I would be inclined to go with the version that branches anyway as I have almost always found them faster and with the coming generation of Intel quads they have improved the performance of jumps so they do not stall the instruction queue like the older PIVs.
Download site for MASM32      New MASM Forum
https://masm32.com          https://masm32.com/board/index.php

GregL

johnsa,

This is a little faster on my Pentium D.


    .DATA
      sngMinusOneHalf REAL4 -0.5
    .CODE
      movss xmm0, FP4(1.2)
      addss xmm0, xmm0
      movss xmm1, sngMinusOneHalf
      subss xmm1, xmm0
      cvtss2si eax, xmm1
      sar eax, 1
      neg eax
      cvtsi2ss xmm0, eax


NightWare

hi,
not tested (just coded now  :P), try this... here no branch (so no need to wait intel improvments  :wink) :
movss XMM1,FP4(1.0) ; XMM1 = Val
movss XMM2,dword ptr SingleOne ; XMM2 = 1
cvttss2si eax,XMM1 ; ) XMM3 = tVal
cvtsi2ss XMM3,eax ; )
movaps XMM0,XMM3 ; XMM0 = tVal
subss XMM0,XMM1 ; XMM0 = -t
psrad XMM0,31 ; XMM0 = cc-t
pand XMM0,XMM2 ; XMM0 = cc1
addss XMM0,XMM3 ; XMM0 = tVal+cc1
 if it work, you should be able to do the job in parallel with sse2...

johnsa

As it turns out I need the result in general reg eventually anyway, so Greg.... that is a bloody marvellous piece of code  :U and I can even leave off the last convert back to xmm!
I get 8ms (+/-)for 10 million iterations of that vs the (11/20 for branching version).

johnsa

Nightware, your function seems to work well too, but comes in at 23ms for the 10million iterations. :)

askm

I am on a public browser does the MASM32 package have a ceil function ?

GregL

askm,

Well, there is the crt_ceil C run-time function.

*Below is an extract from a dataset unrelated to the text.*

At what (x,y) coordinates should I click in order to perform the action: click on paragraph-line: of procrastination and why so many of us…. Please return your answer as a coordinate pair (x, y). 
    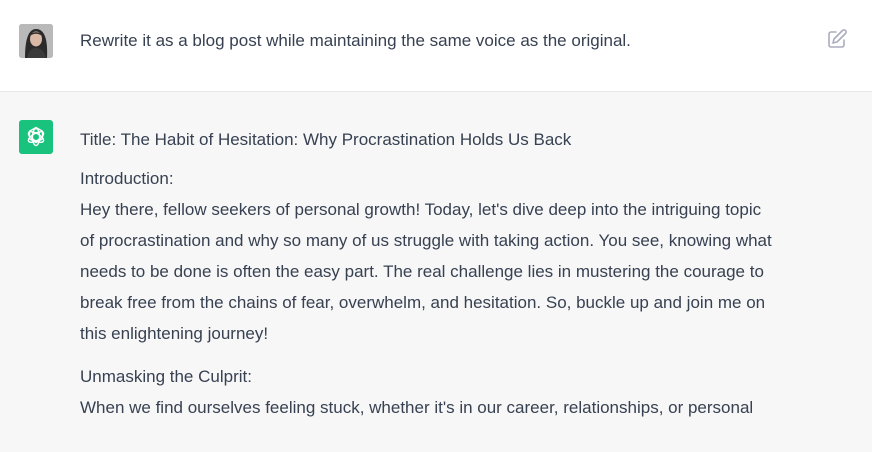
    Looking at the image, I should click on (426, 240).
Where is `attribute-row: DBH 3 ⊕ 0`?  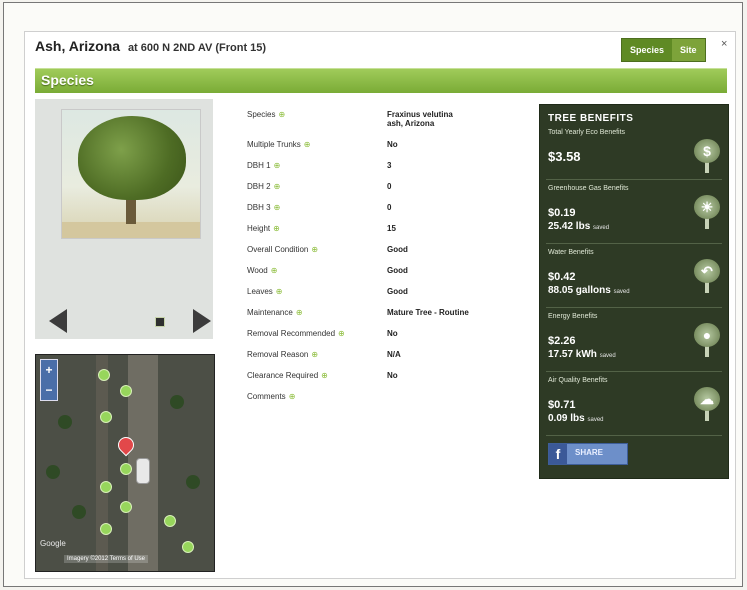
attribute-row: DBH 3 ⊕ 0 is located at coordinates (387, 214).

It works great, but it's pretty slow when compared to the above methods.


GregL

#9
SSE2 version of the code I posted above


Ceil_SSE2 PROC pIn:PTR REAL8, pOut:PTR REAL8
    .DATA
      dblMinusOneHalf REAL8 -0.5
    .CODE
      mov eax, pIn
      movsd xmm0, [eax]
      addsd xmm0, xmm0
      movsd xmm1, dblMinusOneHalf
      subsd xmm1, xmm0
      cvtsd2si eax, xmm1
      sar eax, 1
      neg eax
      cvtsi2sd xmm0, eax
      mov eax, pOut
      movsd [eax], xmm0
      ret
Ceil_SSE2 ENDP


[edit]

If you are using ml.exe 6.15 you only need these two macros for SSE2

MOVSD_ MACRO A, B
  DB 0F2H
  MOVUPS A, B
ENDM

CMPSD_ MACRO A, B, C
  DB 0F2H
  CMPPS A, B, C
ENDM


If you are using ml.exe 6.14 then you can use the macos here.